**Exercise instructions**
Using the records below, output the stretch that opens with the line containing "You are a GUI" and closes with the line containing "Task: Click the りんご text label in the list", exactly and including both lines, with nothing more.

**Record excerpts**
————————

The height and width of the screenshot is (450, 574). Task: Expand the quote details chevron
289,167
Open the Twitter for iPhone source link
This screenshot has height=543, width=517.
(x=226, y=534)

————————

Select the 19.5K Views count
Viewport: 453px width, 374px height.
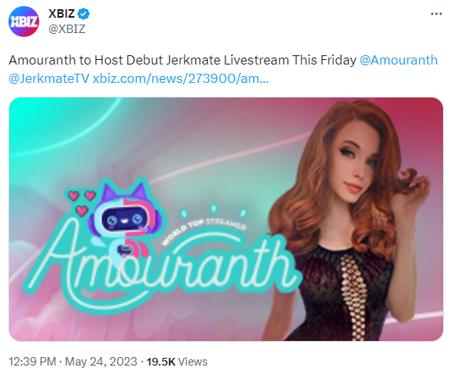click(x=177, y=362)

————————

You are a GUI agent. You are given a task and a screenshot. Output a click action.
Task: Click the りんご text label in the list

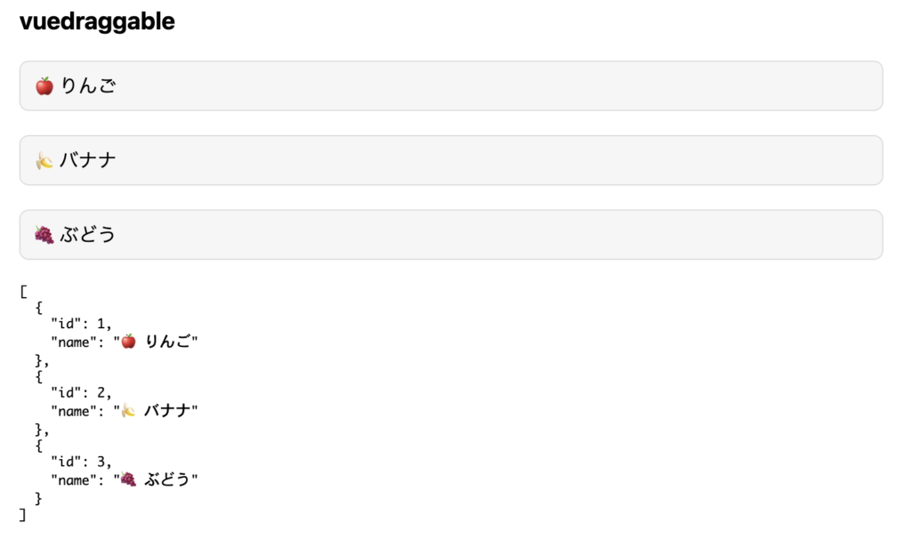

————————

**Answer box**
You are a GUI agent. You are given a task and a screenshot. Output a click action.
Task: Click the りんご text label in the list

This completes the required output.